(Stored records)
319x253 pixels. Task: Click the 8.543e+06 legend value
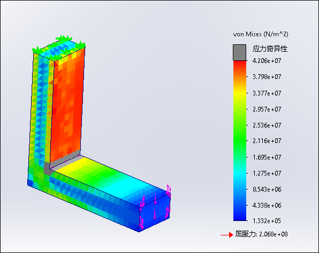pyautogui.click(x=267, y=189)
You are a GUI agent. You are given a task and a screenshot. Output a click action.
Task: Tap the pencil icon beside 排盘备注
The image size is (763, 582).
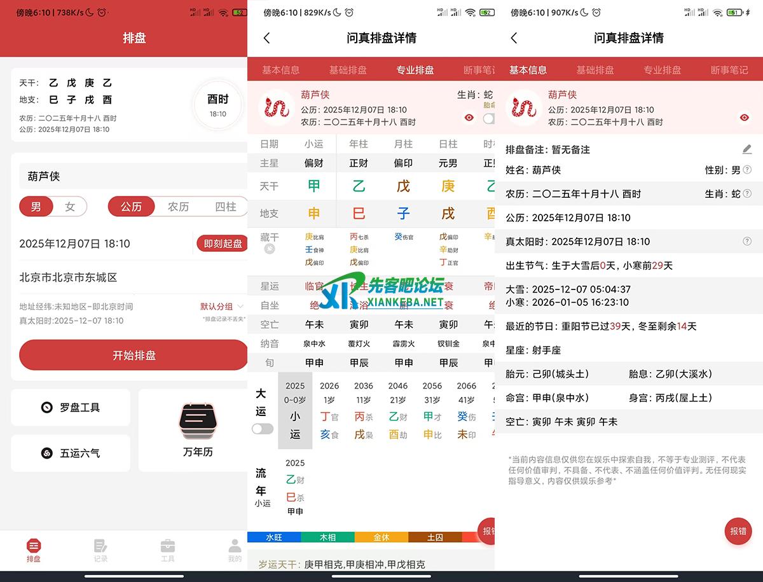coord(746,149)
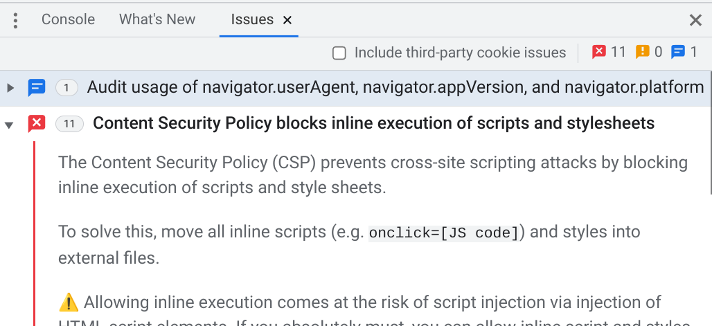Click the yellow warning triangle icon
Viewport: 712px width, 326px height.
(x=69, y=303)
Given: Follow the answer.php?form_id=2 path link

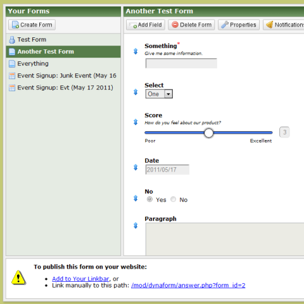Looking at the screenshot, I should (x=188, y=286).
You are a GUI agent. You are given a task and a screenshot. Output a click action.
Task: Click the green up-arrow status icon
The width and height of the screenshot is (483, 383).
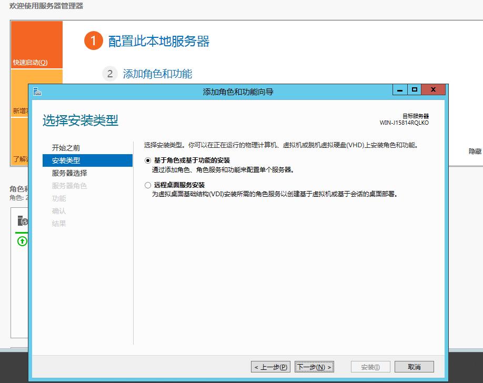[22, 241]
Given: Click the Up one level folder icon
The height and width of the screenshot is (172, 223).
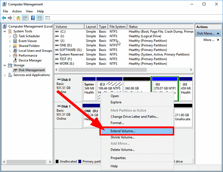Looking at the screenshot, I should [x=18, y=18].
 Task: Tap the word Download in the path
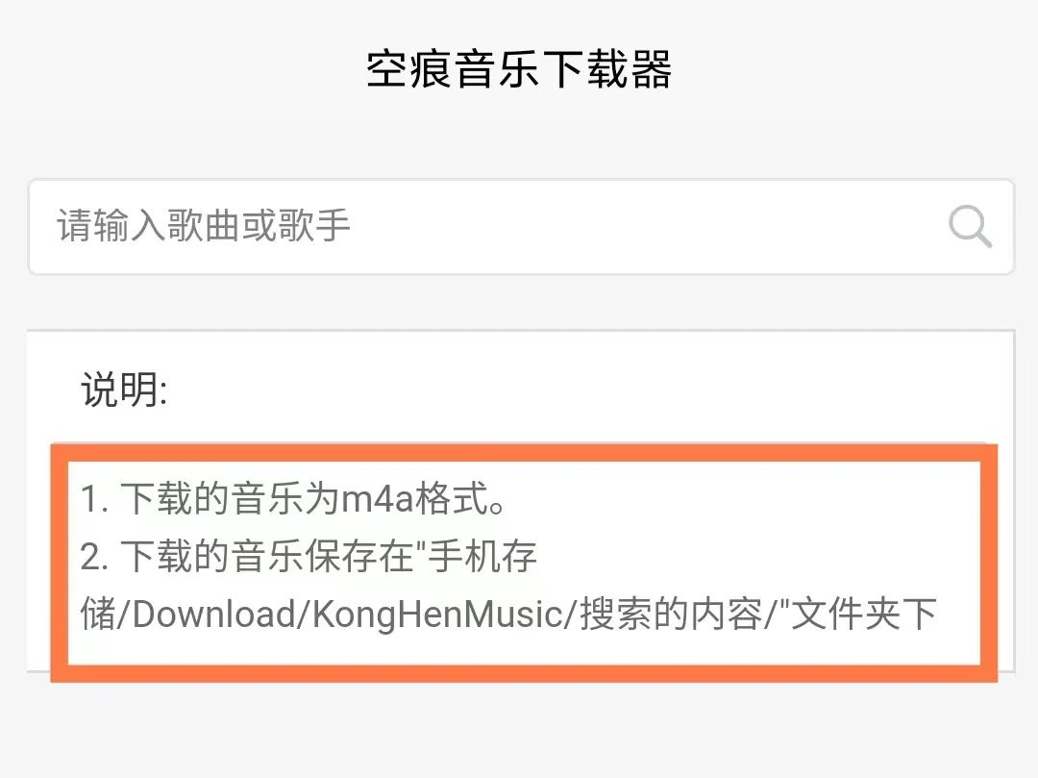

EXERCISE DIRECTIONS => Every line from the one containing "Task: Tap the pencil icon beside 排盘备注" through the end of the records is to be returned exactly, and those lines alone; pictures are dropped.

RESULT =>
Task: Tap the pencil icon beside 排盘备注
The image size is (763, 582).
coord(746,149)
Click the yellow warning triangle icon
Viewport: 712px width, 326px height.
(x=69, y=303)
Given: Follow the answer.php?form_id=2 path link

Looking at the screenshot, I should (x=188, y=286).
You are a GUI agent. You are given a task and a screenshot. Output a click action.
Task: Click the green up-arrow status icon
The width and height of the screenshot is (483, 383).
[22, 241]
Given: Click the Up one level folder icon
The height and width of the screenshot is (172, 223).
Looking at the screenshot, I should [x=18, y=18].
 Task: Tap the word Download in the path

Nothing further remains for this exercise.